* [Action item] Please take the lines from the one holding "The width and height of the screenshot is (711, 443)." through the one holding "Toggle the Trending" in the data below and copy them exactly.

Collected data entries:
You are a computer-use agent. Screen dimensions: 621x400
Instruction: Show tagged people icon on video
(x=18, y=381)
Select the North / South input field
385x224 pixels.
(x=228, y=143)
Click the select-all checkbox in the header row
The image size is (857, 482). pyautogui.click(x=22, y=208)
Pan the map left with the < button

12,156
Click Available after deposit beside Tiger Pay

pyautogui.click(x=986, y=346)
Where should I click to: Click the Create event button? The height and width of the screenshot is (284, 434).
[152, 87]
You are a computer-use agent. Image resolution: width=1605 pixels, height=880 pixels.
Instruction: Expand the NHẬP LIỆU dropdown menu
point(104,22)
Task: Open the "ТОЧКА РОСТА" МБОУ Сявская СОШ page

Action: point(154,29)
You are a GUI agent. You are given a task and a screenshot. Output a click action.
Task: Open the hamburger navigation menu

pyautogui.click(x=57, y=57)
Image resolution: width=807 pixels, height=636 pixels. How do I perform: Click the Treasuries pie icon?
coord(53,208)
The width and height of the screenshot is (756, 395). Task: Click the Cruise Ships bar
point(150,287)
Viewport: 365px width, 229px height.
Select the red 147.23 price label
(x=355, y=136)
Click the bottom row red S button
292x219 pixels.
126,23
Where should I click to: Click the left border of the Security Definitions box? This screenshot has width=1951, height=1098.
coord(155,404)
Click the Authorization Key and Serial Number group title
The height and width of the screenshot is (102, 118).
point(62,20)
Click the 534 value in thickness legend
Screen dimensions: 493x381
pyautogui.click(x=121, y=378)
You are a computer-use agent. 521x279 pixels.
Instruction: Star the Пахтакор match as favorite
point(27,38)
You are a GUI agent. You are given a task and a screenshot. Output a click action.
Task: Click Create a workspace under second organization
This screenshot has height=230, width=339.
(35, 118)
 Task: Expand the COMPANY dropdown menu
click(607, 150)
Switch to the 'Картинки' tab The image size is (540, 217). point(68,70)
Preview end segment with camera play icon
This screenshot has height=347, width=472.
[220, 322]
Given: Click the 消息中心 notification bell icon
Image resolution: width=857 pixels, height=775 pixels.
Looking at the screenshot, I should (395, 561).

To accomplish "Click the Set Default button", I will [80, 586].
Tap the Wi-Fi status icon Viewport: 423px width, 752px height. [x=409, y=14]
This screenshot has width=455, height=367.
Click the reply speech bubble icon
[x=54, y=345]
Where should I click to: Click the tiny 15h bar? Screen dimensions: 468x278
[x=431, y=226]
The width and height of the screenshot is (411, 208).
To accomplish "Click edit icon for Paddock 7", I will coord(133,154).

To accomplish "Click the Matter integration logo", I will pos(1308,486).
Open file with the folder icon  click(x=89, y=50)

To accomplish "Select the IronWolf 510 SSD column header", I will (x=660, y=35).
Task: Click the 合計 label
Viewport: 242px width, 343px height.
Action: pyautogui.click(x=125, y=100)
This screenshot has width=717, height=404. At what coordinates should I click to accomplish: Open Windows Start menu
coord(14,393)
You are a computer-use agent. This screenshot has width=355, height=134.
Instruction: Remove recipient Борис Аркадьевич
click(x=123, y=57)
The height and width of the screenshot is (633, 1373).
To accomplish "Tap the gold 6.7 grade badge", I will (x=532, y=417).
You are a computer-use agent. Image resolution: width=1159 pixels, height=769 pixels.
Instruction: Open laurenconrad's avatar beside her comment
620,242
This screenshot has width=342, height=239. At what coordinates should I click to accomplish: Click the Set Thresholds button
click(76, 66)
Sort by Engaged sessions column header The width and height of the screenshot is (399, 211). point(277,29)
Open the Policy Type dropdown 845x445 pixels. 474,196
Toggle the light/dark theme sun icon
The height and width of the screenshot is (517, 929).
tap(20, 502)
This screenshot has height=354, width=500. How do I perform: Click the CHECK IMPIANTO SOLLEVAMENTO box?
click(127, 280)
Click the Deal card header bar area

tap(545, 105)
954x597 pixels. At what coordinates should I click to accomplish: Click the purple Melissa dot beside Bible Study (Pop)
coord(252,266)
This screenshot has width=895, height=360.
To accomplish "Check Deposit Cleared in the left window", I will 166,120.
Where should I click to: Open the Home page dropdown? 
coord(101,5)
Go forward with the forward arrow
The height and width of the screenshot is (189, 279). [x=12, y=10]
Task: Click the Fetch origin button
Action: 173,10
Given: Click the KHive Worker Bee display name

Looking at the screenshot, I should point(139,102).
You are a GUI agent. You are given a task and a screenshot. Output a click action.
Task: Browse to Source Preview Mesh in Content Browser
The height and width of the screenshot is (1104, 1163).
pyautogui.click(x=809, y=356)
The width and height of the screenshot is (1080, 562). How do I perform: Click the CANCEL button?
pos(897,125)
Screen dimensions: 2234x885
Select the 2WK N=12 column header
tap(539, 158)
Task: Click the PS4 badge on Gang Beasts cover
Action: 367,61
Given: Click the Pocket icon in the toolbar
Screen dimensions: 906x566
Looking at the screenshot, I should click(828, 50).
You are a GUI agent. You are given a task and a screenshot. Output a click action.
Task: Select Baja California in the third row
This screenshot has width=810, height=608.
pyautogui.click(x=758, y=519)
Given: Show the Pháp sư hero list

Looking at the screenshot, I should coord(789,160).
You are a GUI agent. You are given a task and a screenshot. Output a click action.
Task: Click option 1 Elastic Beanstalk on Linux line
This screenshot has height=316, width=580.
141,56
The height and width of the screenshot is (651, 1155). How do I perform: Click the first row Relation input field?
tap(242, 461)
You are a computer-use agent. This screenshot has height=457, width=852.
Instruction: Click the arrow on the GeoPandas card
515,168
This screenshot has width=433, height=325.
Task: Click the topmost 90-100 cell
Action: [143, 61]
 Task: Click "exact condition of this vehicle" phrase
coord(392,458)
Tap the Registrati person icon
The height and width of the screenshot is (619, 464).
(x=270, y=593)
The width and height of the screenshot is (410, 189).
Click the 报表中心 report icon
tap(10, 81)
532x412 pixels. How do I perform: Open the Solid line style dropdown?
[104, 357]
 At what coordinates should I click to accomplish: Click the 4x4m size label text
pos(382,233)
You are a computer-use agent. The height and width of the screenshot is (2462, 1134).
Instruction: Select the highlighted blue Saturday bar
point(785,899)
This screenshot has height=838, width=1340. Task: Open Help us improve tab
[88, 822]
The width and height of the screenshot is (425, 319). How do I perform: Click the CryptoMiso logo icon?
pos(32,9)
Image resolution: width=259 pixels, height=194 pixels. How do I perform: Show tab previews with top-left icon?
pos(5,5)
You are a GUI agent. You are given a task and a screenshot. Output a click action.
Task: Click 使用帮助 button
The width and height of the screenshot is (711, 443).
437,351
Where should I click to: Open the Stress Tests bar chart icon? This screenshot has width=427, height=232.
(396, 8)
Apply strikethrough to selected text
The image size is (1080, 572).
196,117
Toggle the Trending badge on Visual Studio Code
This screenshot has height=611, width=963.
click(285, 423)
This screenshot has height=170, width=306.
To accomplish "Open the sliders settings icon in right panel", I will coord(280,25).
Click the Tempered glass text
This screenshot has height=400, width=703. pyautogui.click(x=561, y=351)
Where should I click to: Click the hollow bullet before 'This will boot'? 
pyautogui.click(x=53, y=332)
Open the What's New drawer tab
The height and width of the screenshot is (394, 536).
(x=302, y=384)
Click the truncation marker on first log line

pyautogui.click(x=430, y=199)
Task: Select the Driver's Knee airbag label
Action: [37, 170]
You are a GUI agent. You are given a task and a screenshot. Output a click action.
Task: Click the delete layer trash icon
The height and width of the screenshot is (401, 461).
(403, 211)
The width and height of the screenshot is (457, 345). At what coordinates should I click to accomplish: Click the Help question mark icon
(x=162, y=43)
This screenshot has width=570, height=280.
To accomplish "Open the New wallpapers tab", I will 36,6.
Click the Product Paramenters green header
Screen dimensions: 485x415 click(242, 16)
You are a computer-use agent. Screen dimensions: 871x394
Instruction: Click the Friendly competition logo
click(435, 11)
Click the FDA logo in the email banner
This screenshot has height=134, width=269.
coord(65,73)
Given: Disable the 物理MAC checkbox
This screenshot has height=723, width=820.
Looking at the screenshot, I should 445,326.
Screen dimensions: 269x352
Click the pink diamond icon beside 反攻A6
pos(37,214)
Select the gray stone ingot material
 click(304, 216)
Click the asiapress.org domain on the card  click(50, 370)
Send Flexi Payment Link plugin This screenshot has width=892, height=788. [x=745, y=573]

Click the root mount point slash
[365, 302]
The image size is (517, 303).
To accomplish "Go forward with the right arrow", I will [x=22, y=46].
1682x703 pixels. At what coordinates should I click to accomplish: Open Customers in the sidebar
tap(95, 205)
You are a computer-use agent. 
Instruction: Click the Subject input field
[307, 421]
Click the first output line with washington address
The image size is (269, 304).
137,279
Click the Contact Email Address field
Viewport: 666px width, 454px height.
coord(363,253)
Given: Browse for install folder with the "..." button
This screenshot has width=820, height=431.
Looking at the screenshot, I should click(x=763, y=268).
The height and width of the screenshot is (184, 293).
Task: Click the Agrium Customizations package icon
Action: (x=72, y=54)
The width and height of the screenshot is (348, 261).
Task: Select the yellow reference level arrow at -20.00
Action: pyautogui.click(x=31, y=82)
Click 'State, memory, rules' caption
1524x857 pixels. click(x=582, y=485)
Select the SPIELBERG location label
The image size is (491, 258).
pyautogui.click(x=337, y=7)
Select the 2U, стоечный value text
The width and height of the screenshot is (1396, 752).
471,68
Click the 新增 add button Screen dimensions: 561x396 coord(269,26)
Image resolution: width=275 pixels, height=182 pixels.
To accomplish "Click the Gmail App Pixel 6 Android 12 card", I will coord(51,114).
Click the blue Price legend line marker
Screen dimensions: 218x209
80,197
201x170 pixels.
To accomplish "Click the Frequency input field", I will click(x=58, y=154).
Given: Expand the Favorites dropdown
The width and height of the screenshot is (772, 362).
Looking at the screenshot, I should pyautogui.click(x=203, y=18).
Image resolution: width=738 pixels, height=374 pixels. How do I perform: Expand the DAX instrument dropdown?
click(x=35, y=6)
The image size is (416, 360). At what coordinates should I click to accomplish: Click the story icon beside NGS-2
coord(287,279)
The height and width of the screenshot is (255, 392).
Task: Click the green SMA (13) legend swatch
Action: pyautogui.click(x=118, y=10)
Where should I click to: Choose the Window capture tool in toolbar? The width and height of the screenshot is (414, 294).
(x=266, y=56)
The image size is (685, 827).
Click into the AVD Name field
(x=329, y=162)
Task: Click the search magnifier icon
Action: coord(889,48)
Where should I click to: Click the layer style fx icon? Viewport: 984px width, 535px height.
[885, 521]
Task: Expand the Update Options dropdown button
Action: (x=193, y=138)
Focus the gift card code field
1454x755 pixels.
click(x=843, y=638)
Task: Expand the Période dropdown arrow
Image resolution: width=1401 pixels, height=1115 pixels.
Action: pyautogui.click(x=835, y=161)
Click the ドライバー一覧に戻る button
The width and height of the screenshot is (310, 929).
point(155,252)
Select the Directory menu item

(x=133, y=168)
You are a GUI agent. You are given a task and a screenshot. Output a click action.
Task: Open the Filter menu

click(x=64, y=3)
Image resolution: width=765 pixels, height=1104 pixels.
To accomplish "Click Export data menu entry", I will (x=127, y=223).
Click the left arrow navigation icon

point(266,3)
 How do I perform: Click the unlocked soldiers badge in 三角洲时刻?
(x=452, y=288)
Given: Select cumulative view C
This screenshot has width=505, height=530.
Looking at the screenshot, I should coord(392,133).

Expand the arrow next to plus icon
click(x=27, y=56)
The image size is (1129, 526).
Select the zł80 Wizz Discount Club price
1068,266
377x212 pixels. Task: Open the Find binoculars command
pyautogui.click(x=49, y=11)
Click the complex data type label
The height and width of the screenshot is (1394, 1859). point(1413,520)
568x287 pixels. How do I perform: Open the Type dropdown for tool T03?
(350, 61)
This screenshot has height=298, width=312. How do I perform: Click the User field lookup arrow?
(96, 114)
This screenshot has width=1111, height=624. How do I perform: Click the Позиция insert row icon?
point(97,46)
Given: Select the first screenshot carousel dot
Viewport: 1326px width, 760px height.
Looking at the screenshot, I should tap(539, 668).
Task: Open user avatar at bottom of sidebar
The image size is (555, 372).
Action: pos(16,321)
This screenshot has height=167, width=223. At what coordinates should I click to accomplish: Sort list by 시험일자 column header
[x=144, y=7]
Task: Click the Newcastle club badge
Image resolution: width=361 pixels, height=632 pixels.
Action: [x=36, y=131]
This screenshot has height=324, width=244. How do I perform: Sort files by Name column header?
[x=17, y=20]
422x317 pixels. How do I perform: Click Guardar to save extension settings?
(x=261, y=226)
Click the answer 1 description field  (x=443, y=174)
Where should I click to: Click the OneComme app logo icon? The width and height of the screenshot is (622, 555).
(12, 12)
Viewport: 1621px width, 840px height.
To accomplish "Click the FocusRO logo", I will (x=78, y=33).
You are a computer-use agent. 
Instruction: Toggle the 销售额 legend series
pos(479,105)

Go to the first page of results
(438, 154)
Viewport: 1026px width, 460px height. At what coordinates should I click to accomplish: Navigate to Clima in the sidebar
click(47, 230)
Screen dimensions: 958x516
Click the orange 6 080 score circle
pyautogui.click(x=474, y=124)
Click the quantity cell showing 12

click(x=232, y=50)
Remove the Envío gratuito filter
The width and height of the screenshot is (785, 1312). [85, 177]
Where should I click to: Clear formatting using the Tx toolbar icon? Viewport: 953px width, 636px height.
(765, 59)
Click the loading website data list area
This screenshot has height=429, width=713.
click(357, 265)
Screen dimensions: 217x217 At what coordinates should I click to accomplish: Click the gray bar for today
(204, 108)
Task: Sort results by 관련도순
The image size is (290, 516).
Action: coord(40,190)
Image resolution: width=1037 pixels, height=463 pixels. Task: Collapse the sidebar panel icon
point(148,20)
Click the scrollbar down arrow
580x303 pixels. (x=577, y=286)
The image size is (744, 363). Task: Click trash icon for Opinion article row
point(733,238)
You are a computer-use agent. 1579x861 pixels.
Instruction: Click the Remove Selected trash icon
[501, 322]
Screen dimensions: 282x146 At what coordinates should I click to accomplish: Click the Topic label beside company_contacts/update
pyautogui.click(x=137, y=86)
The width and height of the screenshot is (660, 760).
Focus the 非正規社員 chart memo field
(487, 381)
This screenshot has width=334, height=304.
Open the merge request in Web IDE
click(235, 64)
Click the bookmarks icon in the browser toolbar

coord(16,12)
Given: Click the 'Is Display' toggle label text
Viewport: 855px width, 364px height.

* [Reply]
The width and height of the screenshot is (711, 443).
437,351
Where should I click to: Open the Stress Tests bar chart icon? This screenshot has width=427, height=232.
(396, 8)
Apply strikethrough to selected text
The image size is (1080, 572).
196,117
Toggle the Trending badge on Visual Studio Code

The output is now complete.